Binary confusion: kilobytes and kibibytes

When I created my Bandwidth Calculator, easily the most popular web tool I ever made, I came across the following problem: in computer technology there is a habit of using kilobyte (KB) as 1024 bytes, megabyte (MB) as 1024*1024 (1.048.576) bytes. Most of you might think this is correct, but it’s not. The International System of Units (SI) (that defines the kilo, mega, giga, … and milli, micro, nano prefixes) uses only base 10 values. A kilo is always 1000, even for bytes. In order to find a solution for the IT ‘contamination’ of using kilo for 210 instead of 103, the IEC introduced new units in 1998:

In 1999, the International Electrotechnical Commission (IEC) published Amendment 2 to “IEC 60027-2: Letter symbols to be used in electrical technology – Part 2: Telecommunications and electronics”;. This standard, which had been approved in 1998, introduced the prefixes kibi-, mebi-, gibi-, tebi-, pebi-, exbi-, to be used in specifying binary multiples of a quantity. The names come from the first two letters of the original SI prefixes followed by bi which is short for “binary”. It also clarifies that, from the point of view of the IEC, the SI prefixes only have their base-10 meaning and never have a base-2 meaning.
(from en.wikipedia.org)

So this is the correct usage for file, disk, memory size:

Kilobytes (KB) 1.000 Kibibyte (KiB) 1024
Megabyte (MB) 1.000 ^ 2 Mebibyte (MiB) 1024 ^ 2
Gigabyte (GB) 1.000 ^ 3 Gibibyte (GiB) 1024 ^ 3
Terabyte (TB) 1.000 ^ 4 Tebibyte (TiB) 1024 ^ 4
Petabyte (PB) 1.000 ^ 5 Pebibyte (PiB) 1024 ^ 5

The problem is: the industry has not adopted these standards. If Windows shows the size of a disk, it converts 28.735.078.400 bytes to “26.7 GB”. It should be either 28.7 GB, or 26.7 GiB. Remember the 1.44MB floppy? It actually never existed: it is either 1.40MiB or 1.47MB.

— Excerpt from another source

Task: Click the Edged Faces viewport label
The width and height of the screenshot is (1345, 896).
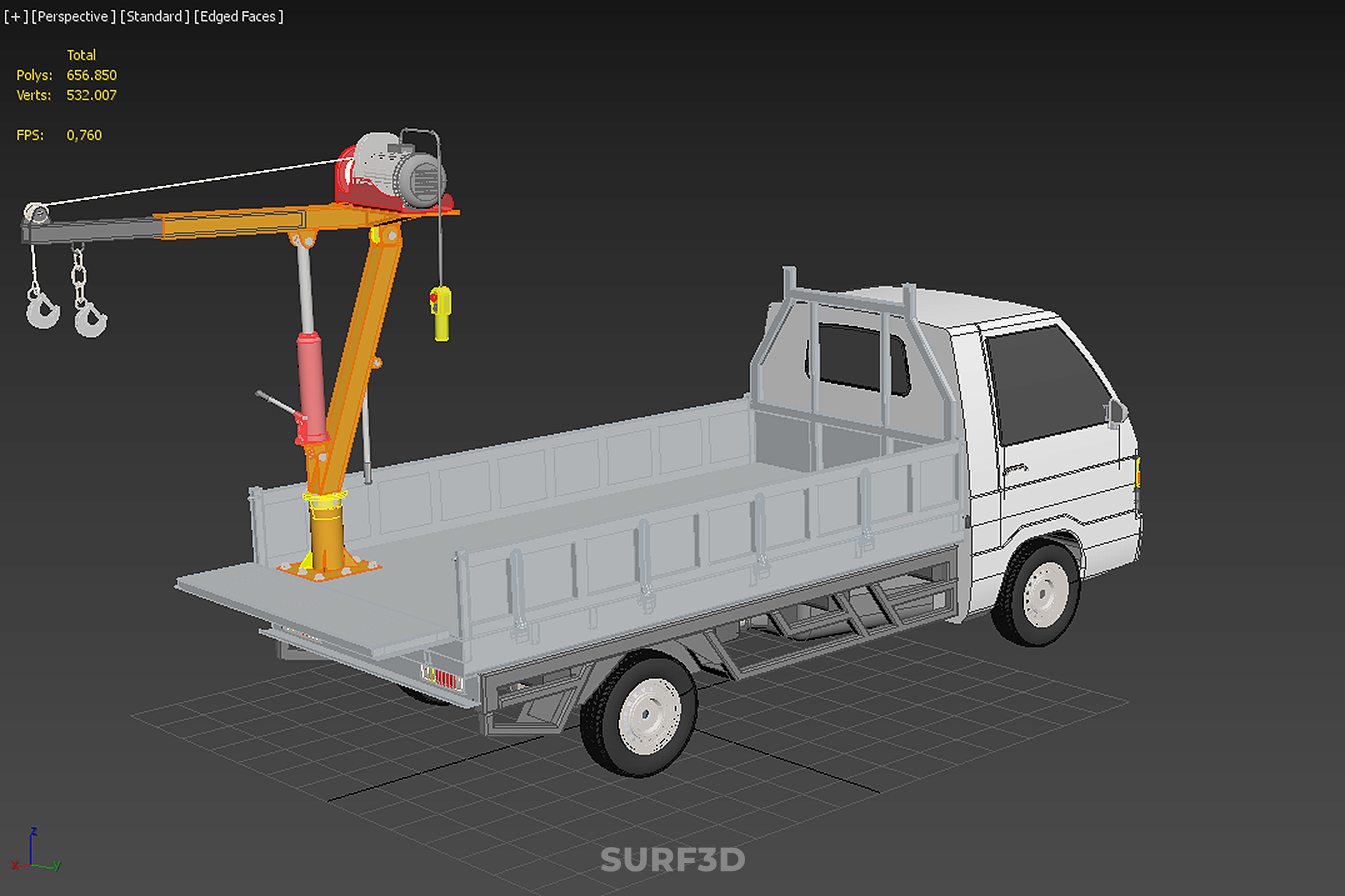Action: [x=239, y=16]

On September 18 2003 Reuters has reported that Apple, Dell, Gateway, Hewlett-Packard, IBM, Sharp, Sony and Toshiba have been sued in a class-action suit in Los Angeles Superior Court for “deceiving” the true capacity of their hard drives. This of course was due to ambiguity of “GB” when used by software and hardware vendors. This precedent might prompt Apple to adapt binary prefixes in its Mac OS, as well as other companies to put pressure on Microsoft to adapt them in its Windows operating systems.
from members.optus.net

One could argue: people have always used the MB = 1024*1024 for disk drives, why change now? Well, clarity is a good reason, and unambiguity. NASA lost the Mars Orbiter because engineers had mixed metric speed (km/h) with English speed (mi/h). Don’t even get me started on miles per gallon.

So: a disk of 160GB should have 160.000.000.000 bytes. And it is about 150GiB. Get over it.